Inhibition of TRIM46 Suppresses Lung Adenocarcinoma Growth by Promoting DUOX2-Mediated Reactive Oxygen Species Production

Abstract

Background: Tripartite motif-containing (TRIM) proteins have been implicated in carcinogenesis. However, the DNA copy-number variation (CNV) of TRIM proteins in lung adenocarcinoma (LUAD) is poorly studied. Methods: We analyzed TRIM gene amplification using The Cancer Genome Atlas (TCGA) LUAD dataset. We investigated the effects of TRIM46 on cell proliferation and apoptosis in vitro and in vivo. TRIM46 binding proteins were identified by immunoprecipitation and mass spectrometry analysis. Findings: Here, the bioinformatics analysis in TCGA LUAD dataset showed that TRIM46 was the most frequently amplified TRIM gene in human LUAD, and that TRIM46 amplification was associated its mRNA expression.
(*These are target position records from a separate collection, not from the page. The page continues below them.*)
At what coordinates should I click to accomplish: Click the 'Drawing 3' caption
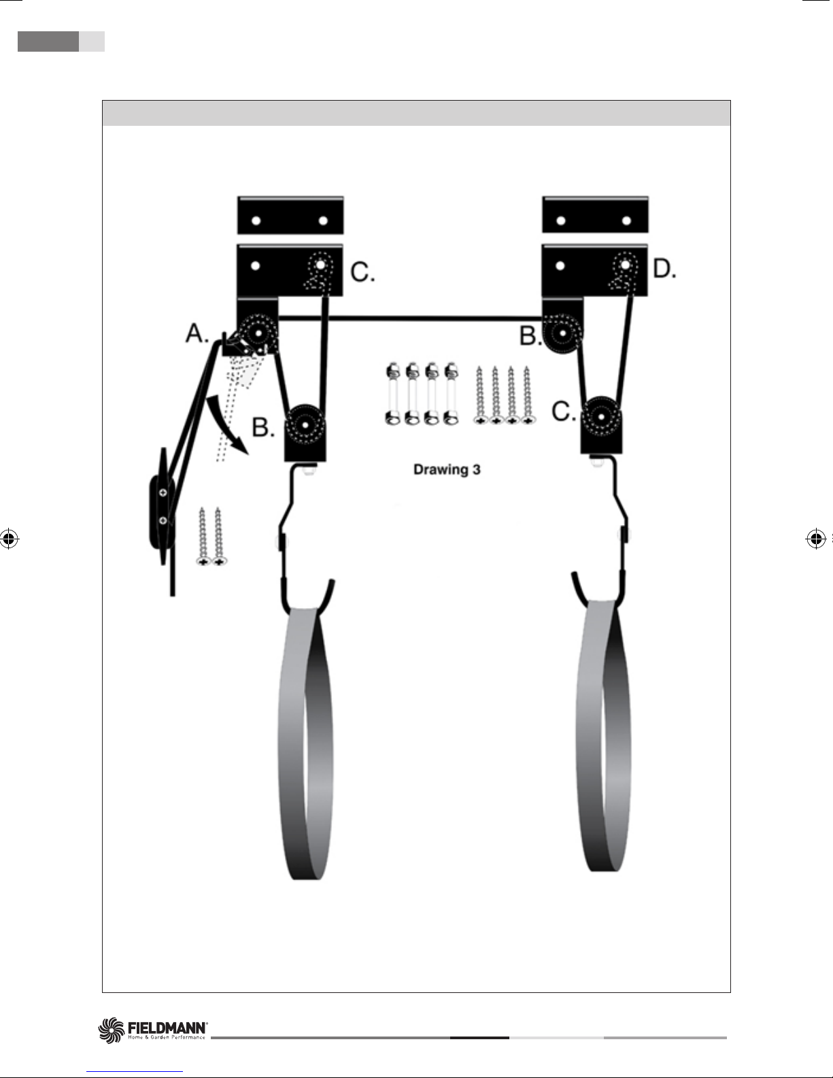pyautogui.click(x=447, y=470)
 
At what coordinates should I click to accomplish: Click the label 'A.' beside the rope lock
pyautogui.click(x=197, y=334)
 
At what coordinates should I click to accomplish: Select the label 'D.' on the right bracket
pyautogui.click(x=664, y=270)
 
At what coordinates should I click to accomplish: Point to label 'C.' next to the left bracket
pyautogui.click(x=362, y=273)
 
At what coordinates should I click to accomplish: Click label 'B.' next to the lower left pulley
pyautogui.click(x=264, y=427)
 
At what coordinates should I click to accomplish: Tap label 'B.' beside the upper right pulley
pyautogui.click(x=530, y=336)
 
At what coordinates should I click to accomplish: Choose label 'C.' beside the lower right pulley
pyautogui.click(x=564, y=411)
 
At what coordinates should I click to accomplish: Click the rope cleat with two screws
pyautogui.click(x=162, y=507)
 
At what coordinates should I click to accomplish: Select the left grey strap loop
pyautogui.click(x=306, y=741)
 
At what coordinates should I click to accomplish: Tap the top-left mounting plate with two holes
pyautogui.click(x=290, y=216)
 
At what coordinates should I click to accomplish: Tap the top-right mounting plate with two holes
pyautogui.click(x=595, y=216)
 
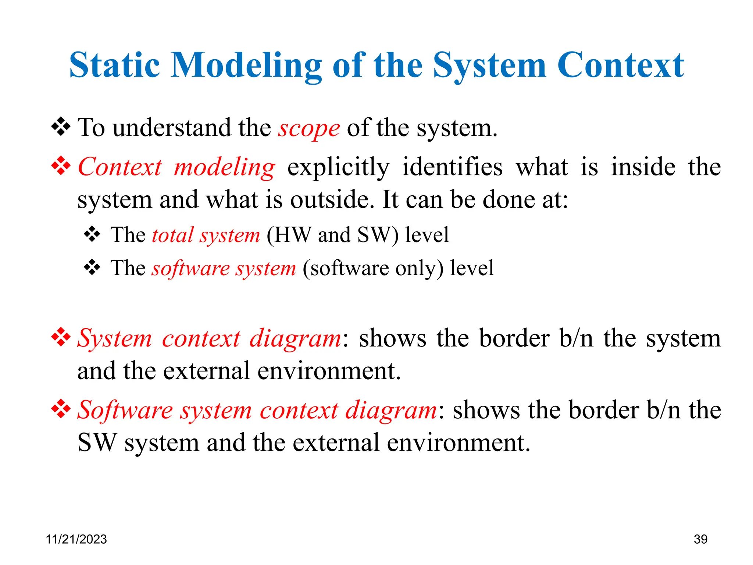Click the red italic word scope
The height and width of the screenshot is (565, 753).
pyautogui.click(x=308, y=129)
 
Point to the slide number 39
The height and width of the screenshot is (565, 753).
pyautogui.click(x=700, y=539)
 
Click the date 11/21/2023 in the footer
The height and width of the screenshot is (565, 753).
pyautogui.click(x=76, y=539)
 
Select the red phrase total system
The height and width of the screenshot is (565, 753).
pyautogui.click(x=206, y=235)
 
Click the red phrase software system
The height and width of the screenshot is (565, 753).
pyautogui.click(x=224, y=268)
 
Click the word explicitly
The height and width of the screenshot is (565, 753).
pyautogui.click(x=338, y=168)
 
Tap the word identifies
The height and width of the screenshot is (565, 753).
pyautogui.click(x=452, y=167)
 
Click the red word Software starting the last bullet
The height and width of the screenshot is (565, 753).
pyautogui.click(x=125, y=410)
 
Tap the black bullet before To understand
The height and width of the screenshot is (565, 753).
pyautogui.click(x=61, y=127)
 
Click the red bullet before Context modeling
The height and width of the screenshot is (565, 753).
pyautogui.click(x=61, y=166)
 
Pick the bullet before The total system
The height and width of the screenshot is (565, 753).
pyautogui.click(x=92, y=234)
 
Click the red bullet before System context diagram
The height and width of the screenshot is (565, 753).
pyautogui.click(x=61, y=337)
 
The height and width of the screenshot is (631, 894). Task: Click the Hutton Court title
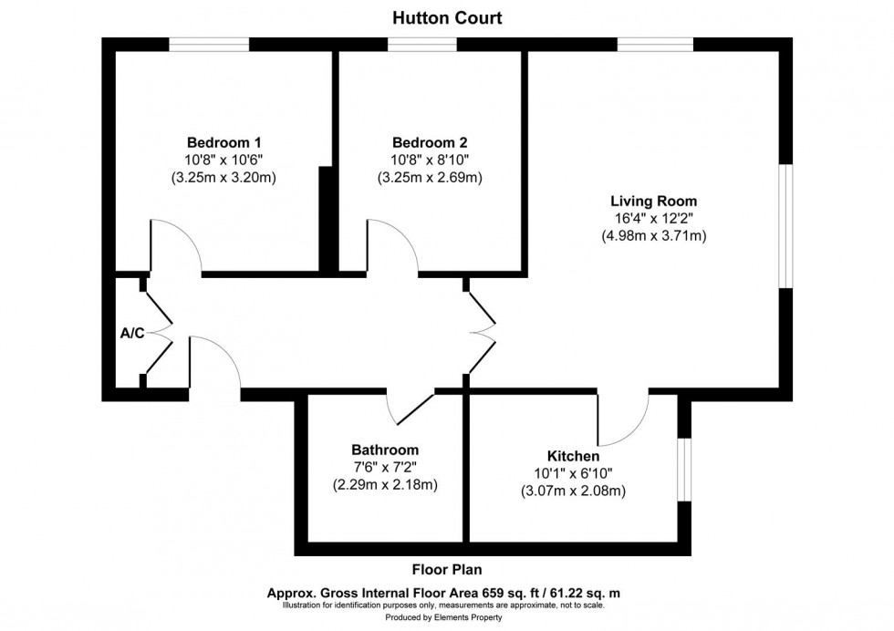pyautogui.click(x=447, y=17)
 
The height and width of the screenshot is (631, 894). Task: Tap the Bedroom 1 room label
pyautogui.click(x=224, y=142)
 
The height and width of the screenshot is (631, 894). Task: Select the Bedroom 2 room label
pyautogui.click(x=430, y=142)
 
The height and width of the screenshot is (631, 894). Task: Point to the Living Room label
pyautogui.click(x=654, y=200)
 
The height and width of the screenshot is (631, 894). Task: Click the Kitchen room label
pyautogui.click(x=572, y=456)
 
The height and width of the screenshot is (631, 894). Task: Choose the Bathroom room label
pyautogui.click(x=385, y=450)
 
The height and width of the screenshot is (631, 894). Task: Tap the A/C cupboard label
pyautogui.click(x=132, y=333)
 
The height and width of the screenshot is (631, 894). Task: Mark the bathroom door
pyautogui.click(x=410, y=409)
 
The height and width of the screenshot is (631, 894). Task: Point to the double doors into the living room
pyautogui.click(x=481, y=333)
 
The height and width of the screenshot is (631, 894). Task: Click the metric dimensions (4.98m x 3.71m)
pyautogui.click(x=654, y=235)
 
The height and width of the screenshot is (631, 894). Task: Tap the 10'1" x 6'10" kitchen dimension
pyautogui.click(x=572, y=473)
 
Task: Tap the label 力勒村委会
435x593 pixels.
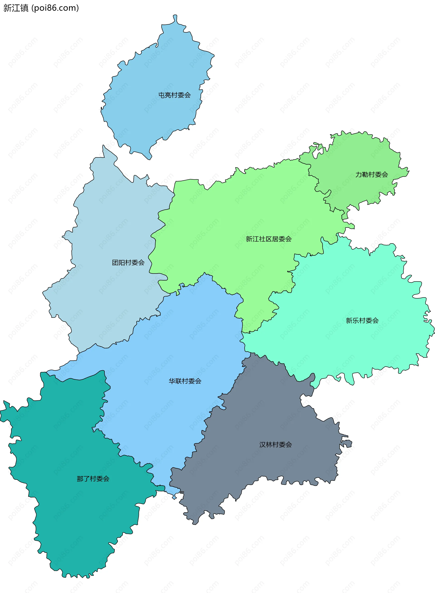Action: point(372,174)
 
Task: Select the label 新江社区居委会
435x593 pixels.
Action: point(268,239)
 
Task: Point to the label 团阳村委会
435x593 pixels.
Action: point(128,263)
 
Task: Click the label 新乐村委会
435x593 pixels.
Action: point(362,320)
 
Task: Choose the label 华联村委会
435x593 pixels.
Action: point(185,381)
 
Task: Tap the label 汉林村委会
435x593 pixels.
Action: point(276,445)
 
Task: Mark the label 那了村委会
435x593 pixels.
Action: point(93,479)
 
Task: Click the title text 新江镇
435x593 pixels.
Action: point(16,8)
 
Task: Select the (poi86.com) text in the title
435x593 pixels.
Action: point(55,8)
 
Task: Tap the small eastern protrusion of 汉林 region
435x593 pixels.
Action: point(347,444)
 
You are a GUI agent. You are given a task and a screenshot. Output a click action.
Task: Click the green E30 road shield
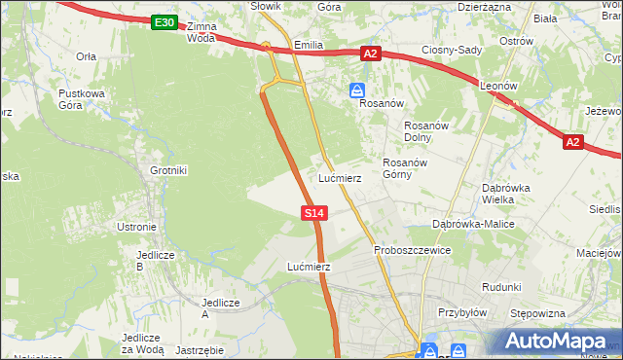[165, 22]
The protein and mRNA expression levels of TRIM46 were significantly correlated with the overall survival of LUAD. TRIM46 knockdown suppressed cell proliferation and induced cell apoptosis in LUAD cells, whereas TRIM46 overexpression showed the opposite effects. In addition, TRIM46 knockdown also possessed anti-tumor activity in a xenograft mouse model. DUOX2, a key enzyme involved in reactive oxygen species (ROS) generation, was identified as a binding protein of TRIM46. Knocking down TRIM46 expression reduced DUOX2 ubiquitination, and the ubiquitinated site located on K797 was essential for TRIM46 mediated DUOX2 ubiquitination. Moreover, TRIM46 knockdown-induced cell proliferation inhibition and apoptosis was reversed by DUOX2 knockdown and ROS scavenger (N-acetylcysteine). Interpretation: Our study highlighted the importance of TRIM46 in LUAD tumorigenesis and demonstrated that targeting TRIM46/DUOX2/ROS axis may be a potential therapeutic intervention for the treatment and prevention of LUAD. Funding: Not applicable. Declaration of Interests: These authors have no conflict of interest to declare. Ethics Approval Statement: This study was approved by the Ethical Community of Shanghai Chest Hospital (Shanghai, China). Animal studies were approved by the Animal Care Committee of Shanghai Chest Hospital (Shanghai, China).